Она видит, что он вздрогнул.

— Никогда, — через мгновение отвечает он твердо. — Без тебя? Никогда. Лучше горе, но с тобой, чем радость без тебя!

О, как легко ей от этих слов, от этого голоса! Душа ее, измученная одиночеством, ожесточившаяся в борьбе, вдруг смягчается. И торжествующая радость словно распахивает настежь дверь и окна в мрачном, наглухо заколоченном доме, навстречу теплу и свету. Наконец! Наконец! Он не разлюбил ее. Не разлюбит никогда. Все останется по-старому.

Но это длится один миг. Лицо ее гаснет. Усталость растягивает напряженные мышцы. С вздохом облегчения она ложится на кушетке, обняв подушку, прижавшись к ней щекой.

Обессиливающее безразличие обнимает вновь ее душу, обволакивает сознание. Но это отрадно. Заснуть бы теперь! У нее нет иных желаний. Только чтоб голос Марка баюкал ее. Этот вкрадчивый, сдержанно-страстный, богатый голос, всегда волновавший ее, всегда подчинявший.

Штейнбах подходит тихонько и садится рядом. Не открывая таз, она протягивает руки и обнимает его голову.

Он приникает к ней, как ребенок, измученный наказанием, когда жестокая, но любимая рука вдруг погладила его по голове. Сердце Мани бьется. Он это слышит. Для кого бьется оно сейчас?

— Маня, я скажу тебе еще…

— Говори, Марк! Говори.

— Когда ты разлюбила меня…

— Я никогда не переставала любить тебя, Марк.

— Все равно, когда я уехал, оставив тебя с Гаральдом, — говорит он, невольно почему-то понижая голос до шепота, — я старался понять, что связывает нас? Зачем ты говоришь со мной по телефону, любя другого? Почему, тоскуя о нем, ты вспоминаешь обо мне? И я понял, Маня, когда ты позвала меня, как господин, а я вернулся, как раб… Хочешь, я скажу тебе?

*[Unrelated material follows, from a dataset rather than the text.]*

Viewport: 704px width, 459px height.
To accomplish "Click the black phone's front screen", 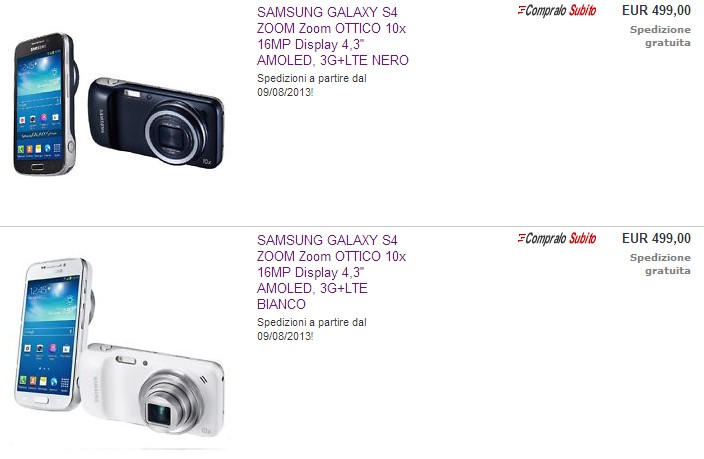I will [x=39, y=106].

Она кивает головой, не открывая глаз.

— В нашей любви ты — мужчина. Я — женщина. — Ты приказываешь, я покоряюсь. И если я не могу жить без тебя, Маня, то и ты…

Она на мгновение открывает глаза и нежно, слабо улыбается.

Как хорошо, что он говорит так убежденно, с такой силой! Пусть думает за двоих! Пусть борется за двоих. Пусть решает. Она устала. Она изнемогла. Она рада подчиниться. Какой-нибудь выход должен быть. Он его найдет. Пока Марк с нею, все хорошо. Его рука крепка, и его сердце верно.

— Ты хочешь заснуть? — тихонько спрашивает он.

— Да, но не уходи. Сиди рядом. Обними меня. Мне холодно, Марк.

Ее зубы стучат. Он закрывает Маню пледом. Она лежит с закрытыми глазами, и тень от ресниц падает на похудевшие щеки.